C. A. Radosevich, L. I. Gordon, S. C. Weil, R. J. Marder and S. T. Rosen
Department of Medicine, Northwestern University, Chicago, IL 60611.

Pure red cell aplasia has been reported to be associated with chronic lymphocytic leukemia. It has been proposed that this complication may be a result of T-cell populations that suppress erythropoiesis. It has been postulated that antithymocyte globulin might reverse this abnormality by eliminating the population of suppressor T cells responsible for this inhibition. We treated a 74-year-old man who had B-cell chronic lymphocytic leukemia and pure red cell aplasia that was refractory to cytotoxic and corticosteroid therapy with equine antithymocyte globulin and methylprednisolone sodium succinate.
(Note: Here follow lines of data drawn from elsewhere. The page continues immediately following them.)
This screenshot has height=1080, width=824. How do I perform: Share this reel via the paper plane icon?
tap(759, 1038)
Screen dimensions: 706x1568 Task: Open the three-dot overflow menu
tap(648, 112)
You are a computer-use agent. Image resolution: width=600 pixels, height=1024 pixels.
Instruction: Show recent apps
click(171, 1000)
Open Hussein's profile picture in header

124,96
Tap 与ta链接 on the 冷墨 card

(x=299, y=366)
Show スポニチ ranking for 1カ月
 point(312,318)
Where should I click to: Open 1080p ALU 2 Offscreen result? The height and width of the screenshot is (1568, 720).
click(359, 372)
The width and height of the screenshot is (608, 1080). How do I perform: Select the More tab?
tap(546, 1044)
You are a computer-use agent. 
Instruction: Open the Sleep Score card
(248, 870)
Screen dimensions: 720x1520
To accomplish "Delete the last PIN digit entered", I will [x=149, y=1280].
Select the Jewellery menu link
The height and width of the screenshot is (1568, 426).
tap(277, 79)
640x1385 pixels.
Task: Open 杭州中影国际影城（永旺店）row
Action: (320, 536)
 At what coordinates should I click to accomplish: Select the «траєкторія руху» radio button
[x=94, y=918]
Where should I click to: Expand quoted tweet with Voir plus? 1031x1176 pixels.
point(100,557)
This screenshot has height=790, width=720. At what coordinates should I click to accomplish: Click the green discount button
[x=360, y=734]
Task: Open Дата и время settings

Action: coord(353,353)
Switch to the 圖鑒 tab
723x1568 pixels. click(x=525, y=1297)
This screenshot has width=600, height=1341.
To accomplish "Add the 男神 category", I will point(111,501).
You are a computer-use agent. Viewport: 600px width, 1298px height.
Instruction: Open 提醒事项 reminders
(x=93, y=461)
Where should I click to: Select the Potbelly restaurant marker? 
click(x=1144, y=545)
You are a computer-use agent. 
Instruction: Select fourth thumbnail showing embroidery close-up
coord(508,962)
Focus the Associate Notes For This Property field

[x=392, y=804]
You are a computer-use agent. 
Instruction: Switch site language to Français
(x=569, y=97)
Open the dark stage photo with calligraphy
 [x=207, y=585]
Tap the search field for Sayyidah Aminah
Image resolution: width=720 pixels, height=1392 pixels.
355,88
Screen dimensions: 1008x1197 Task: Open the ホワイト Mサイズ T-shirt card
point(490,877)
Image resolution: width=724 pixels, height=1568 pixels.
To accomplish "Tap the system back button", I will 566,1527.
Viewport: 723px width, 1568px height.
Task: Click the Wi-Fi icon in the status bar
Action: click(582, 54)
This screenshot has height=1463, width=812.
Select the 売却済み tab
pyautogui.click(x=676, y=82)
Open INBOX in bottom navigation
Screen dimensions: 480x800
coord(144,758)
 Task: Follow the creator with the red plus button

This therapy resulted in a durable complete remission of both the chronic lymphocytic leukemia and the pure red cell aplasia and was associated with normalization of helper/suppressor T-cell ratios in the bone marrow. Antithymocyte globulin should be investigated further as a therapeutic modality for patients with pure red cell aplasia associated with chronic lymphocytic leukemia.